Covilo82 and CoronaVac81 vaccines have also shown to be well tolerated in children aged 3–17 years, with one case of systemic acute allergic reaction (later diagnosed with food allergy) reported for Covilo82 and one case of pneumonia reported for CoronaVac.81 Both systemic adverse reactions were considered unrelated to vaccination. Currently, no additional severe adverse reactions have been reported; however, community surveillance outside of China has been limited to date. AstraZeneca’s ‘Vaxzevria’ Phase 3 trials in children (6–17 years) ceased recruiting on the potential of a higher risk of thrombosis and thrombocytopenia syndrome. Trials are continuing for those 16 years and older,109 and current recommendations for use are for those >18 years only.110 Careful surveillance for safety signals following COVID-19 vaccination in children will be critical to ensure public confidence in the vaccines themselves as well as to ensure we adequately protect children.

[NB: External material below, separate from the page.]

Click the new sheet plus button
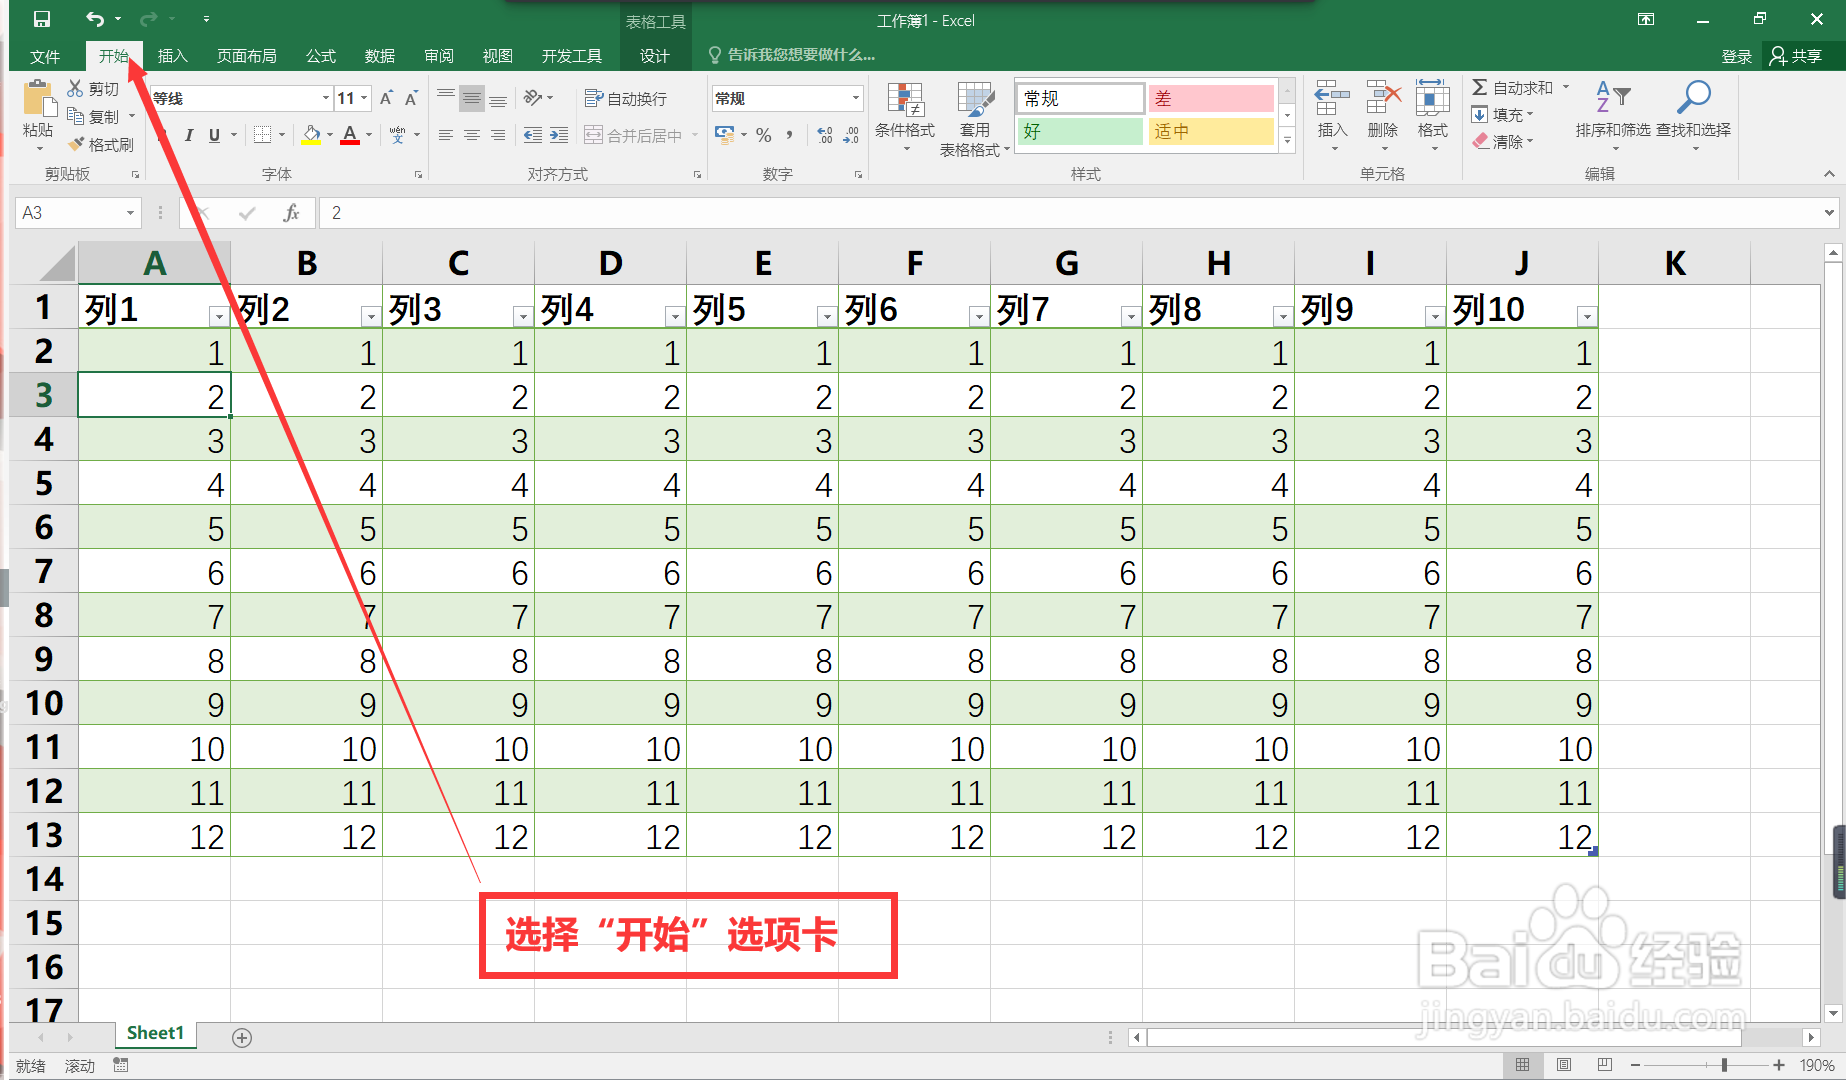 coord(241,1037)
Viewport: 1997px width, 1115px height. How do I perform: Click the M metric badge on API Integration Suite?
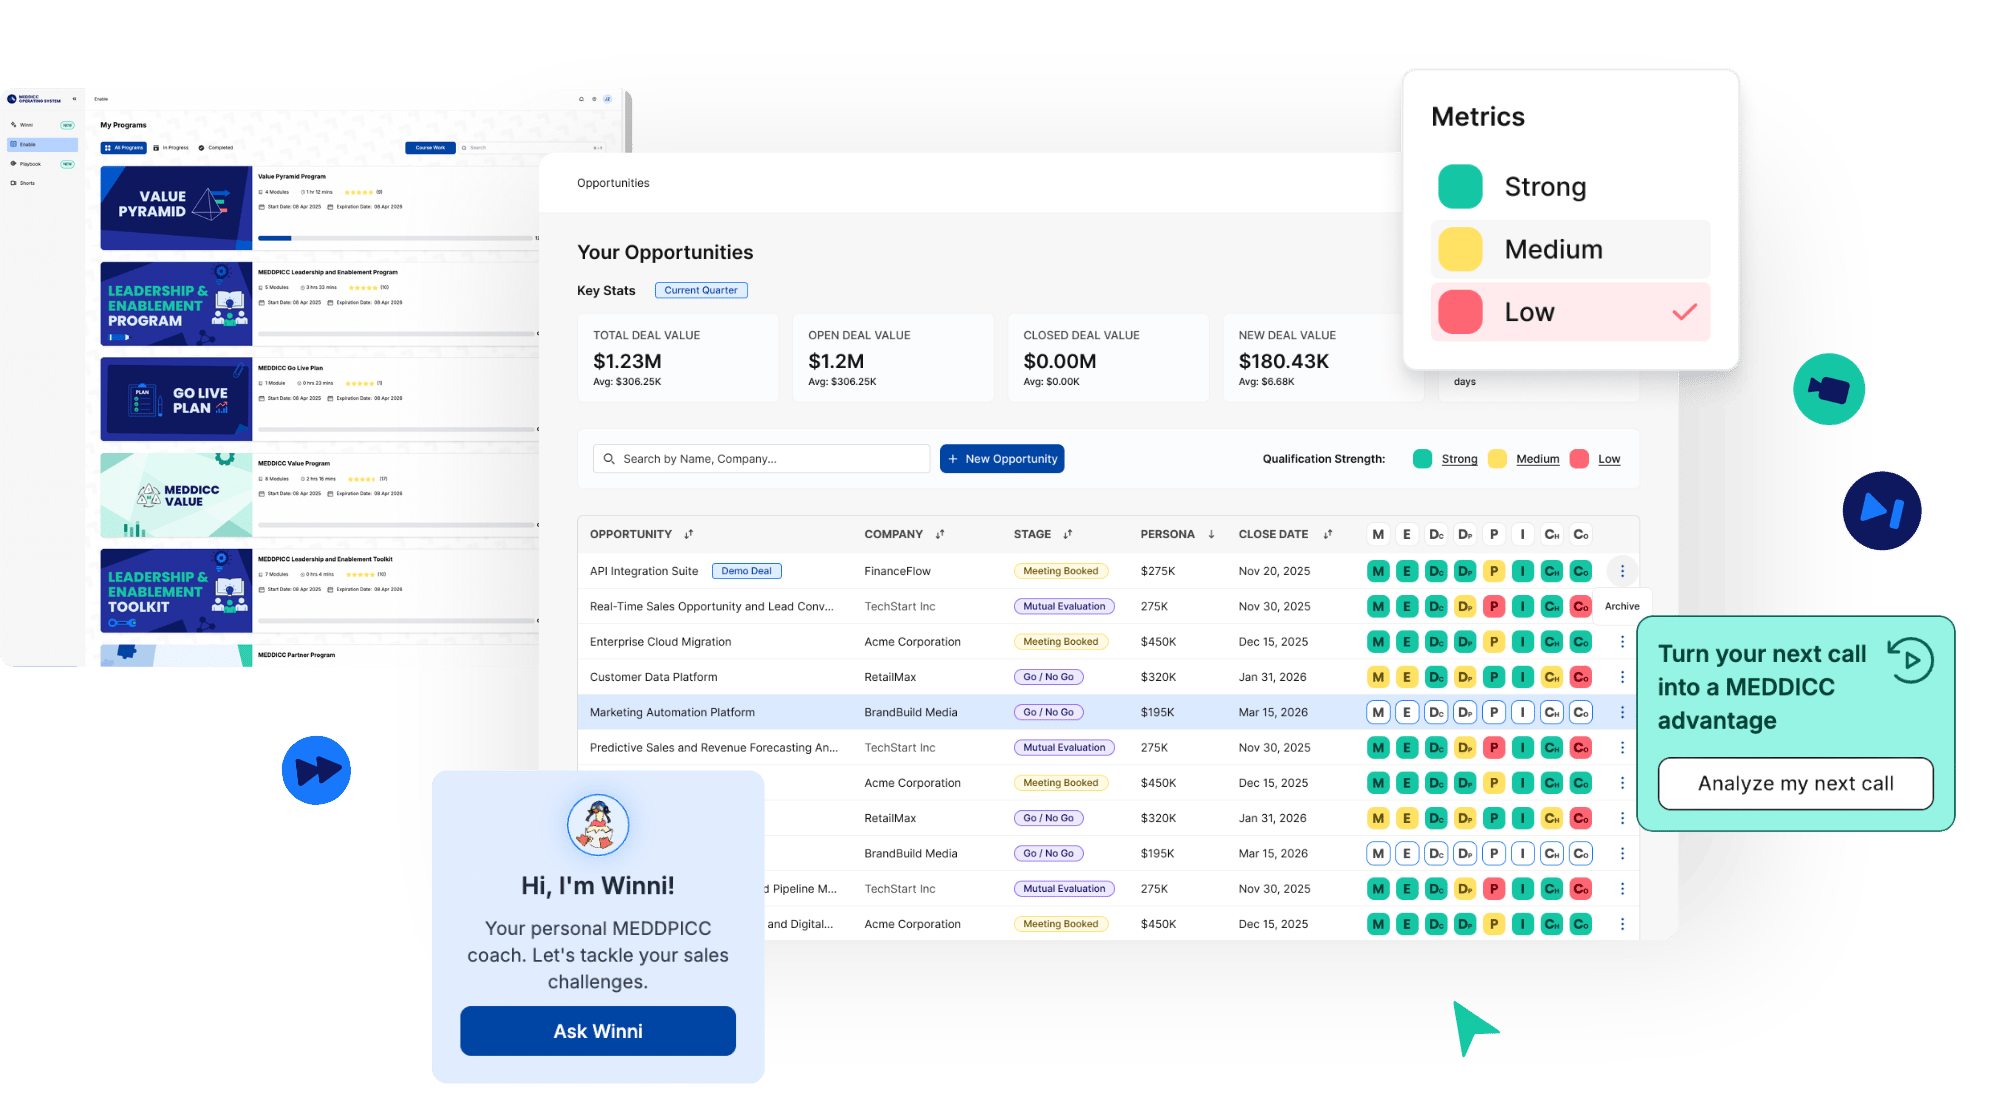coord(1378,570)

The international landscape of the COVID-19 pandemic is rapidly changing. As the proportion of SARS-CoV-2 infections in children and adolescents rises globally, an increasing argument to prioritise childhood vaccination can be made to prevent direct and indirect consequences of COVID-19 disease including complications from severe disease, debilitating long-COVID symptoms, and the indirect impacts of prolonged community and school closures on childhood education, social and behavioural development. It is important for policymakers to consider the safety concerns of COVID-19 vaccines in young children to guide their use as communities re-open. Moreover, ensuring equitable vaccine supply to LMICs will be critical to prevent severe disease and death in high-risk child and adult populations.

Research gaps

Significant progress has been made in our understanding of how COVID-19 has affected children and their role in the pandemic over the past 2 years. However, considerable gaps in our knowledge remain where research should be prioritised. This includes a better grasp of why children are less susceptible to severe disease and the immunological characteristics that may underpin this. Moreover, we are only beginning to understand the indirect effects of the pandemic and how this may have affected their mental health as well as their educational progress. Greater precision around long-COVID diagnoses in children is also urgently needed. Finally, the safety and efficacy of COVID-19 vaccines in children, particularly those 5–11 years of age (and younger), will need to be investigated in detail given their relatively low risk of developing severe COVID-19 disease in these age groups.